» **EXERCICES À FAIRE**:
1 > D'après le texte sur la Scala, en quelle année le lieu est-il devenu un cinéma ?
2 > Résumez en deux phrases au plus le paragraphe du texte sur la Scala qui commence par « Sincèrement, entendre ce couple ».
3 > Relevez toutes les années écrites en chiffres dans le texte sur la Scala.
======== TEXTE À LIRE
La Scala. En lui-même, ce lieu a une histoire incroyable. Ses portes se sont ouvertes pour la première fois en 1873 après que la veuve d’un richissime industriel du nord de la France, amoureuse de la Scala… de Milan, ait décidé de bâtir ce café-concert de 1 400 places. Plus tard, dans le Paris bouillonnant de la Belle époque, Mistinguett y débutera, Fréhel et Mayol y chanteront sous les yeux du tout Paris dont une certain Marcel Proust qui deviendra un habitué. Première fin de partie en 1936 : la Scala devient un cinéma style Arts Déco. La belle aventure cinématographique du lieu se terminera sordidement après l’arrivée au pouvoir de Giscard d’Estaing qui autorisera les projections de films classé X. La Scala deviendra alors le premier complexe parisien de films pornos. En 1999, nouveau virage, le X ne fait plus recette et le site est alors racheté par une église évangélique brésilienne qui voudra en faire un important lieu de culte. En vain… Abandonné, le bâtiment, largement plus que centenaire à la verrière d’origine complètement défoncée, était depuis longtemps devenu le royaume de milliers de pigeons quand Frédéric et Mélanie décident d’en faire l’acquisition il y a trois ans aujourd’hui.
Sincèrement, entendre ce couple si chaleureux nous raconter les mille et unes difficultés surmontées pour ouvrir leur théâtre est impressionnant. 19 millions d’euros ont été déboursés – Frédéric Biessy précise sans problème que la brillante réussite professionnelle de son épouse a permis cet investissement – pour que renaisse La Scala du XXIème siècle.
================
======== BLOC DE DONNÉES
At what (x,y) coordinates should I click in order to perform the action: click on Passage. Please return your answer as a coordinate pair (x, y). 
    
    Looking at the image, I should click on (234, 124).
================
» **CORRIGÉ DES EXERCICES**:
1 > En 1936.

2 > Le couple raconte de façon impressionnante les nombreuses difficultés surmontées pour ouvrir son théâtre. Frédéric Biessy indique que la réussite professionnelle de son épouse a permis d'investir 19 millions d'euros pour faire renaître la Scala au XXIe siècle.

3 > 1873, 1936, 1999